In this initial implementation, we utilized a dataset comprising over 20,000 English-Arabic sentence pairs. This dataset served as the foundation for training our Transformer-based machine translation model. The model achieved an average BLEU score of approximately 0.23, indicating that it could capture basic translation patterns but had limitations in handling more complex or nuanced sentences.

A significant challenge was the dataset's limited size and diversity. While 20,000 sentences provide a starting point, it is relatively small compared to the extensive corpora used in state-of-the-art machine translation systems, which often involve millions of sentence pairs.
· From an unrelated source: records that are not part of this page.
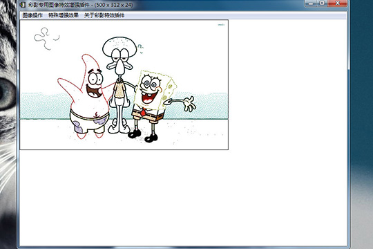Open the 图像操作 menu
The image size is (373, 249).
tap(32, 15)
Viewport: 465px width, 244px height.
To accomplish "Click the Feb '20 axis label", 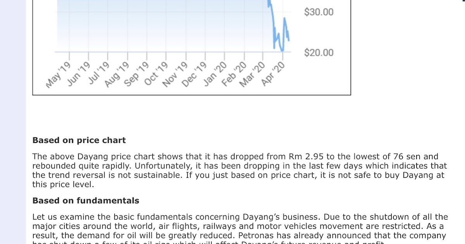I will pos(234,74).
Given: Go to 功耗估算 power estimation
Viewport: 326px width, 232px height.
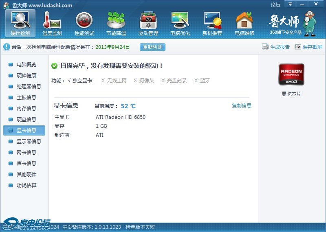Looking at the screenshot, I should [26, 186].
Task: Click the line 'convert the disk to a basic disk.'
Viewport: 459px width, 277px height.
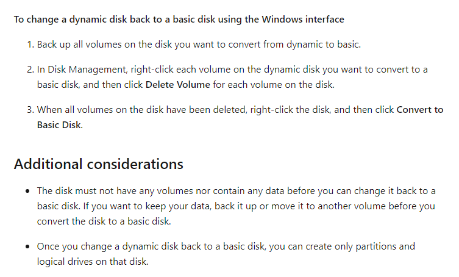Action: pyautogui.click(x=104, y=221)
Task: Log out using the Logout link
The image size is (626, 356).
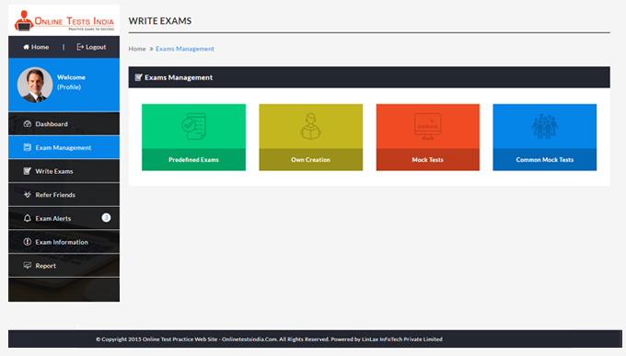Action: click(91, 47)
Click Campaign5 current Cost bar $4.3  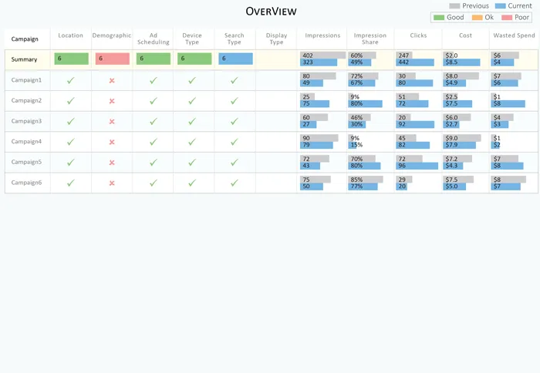click(453, 166)
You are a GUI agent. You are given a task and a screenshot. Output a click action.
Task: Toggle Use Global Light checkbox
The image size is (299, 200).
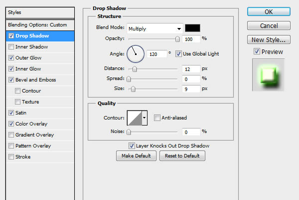pyautogui.click(x=178, y=54)
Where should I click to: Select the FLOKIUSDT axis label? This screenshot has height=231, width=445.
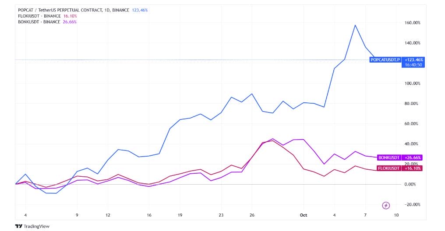pos(388,168)
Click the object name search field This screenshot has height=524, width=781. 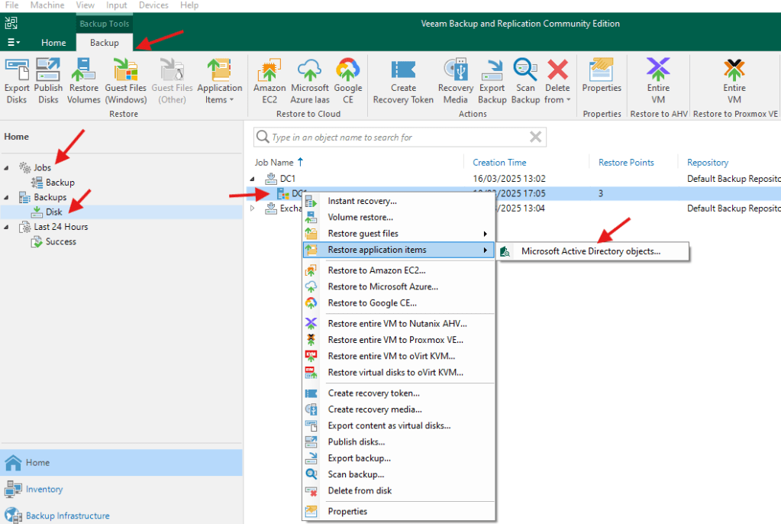pyautogui.click(x=397, y=137)
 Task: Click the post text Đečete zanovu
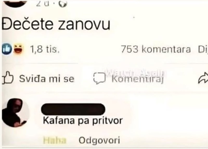point(56,24)
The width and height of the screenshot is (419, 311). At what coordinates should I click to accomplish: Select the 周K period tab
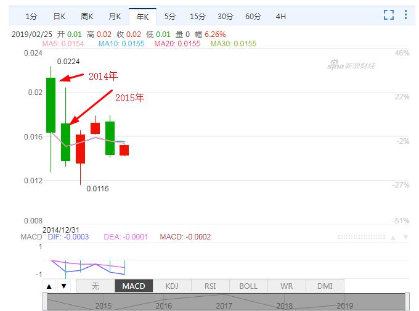coord(87,16)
This limitation restricts the model's exposure to a wide range of vocabulary, idiomatic expressions, and varied syntactic structures. Such exposure is crucial, especially when translating between English and Arabic, due to their linguistic differences and the morphological richness of Arabic.

To enhance the model's performance, it is essential to acquire more extensive and diverse datasets. Additional high-quality data would enable the model to learn a broader vocabulary and better understand context, leading to more accurate and fluent translations. Moreover, increasing computational resources would allow for training deeper models with larger embedding dimensions and more Transformer layers, which could capture the complexities of both languages more effectively.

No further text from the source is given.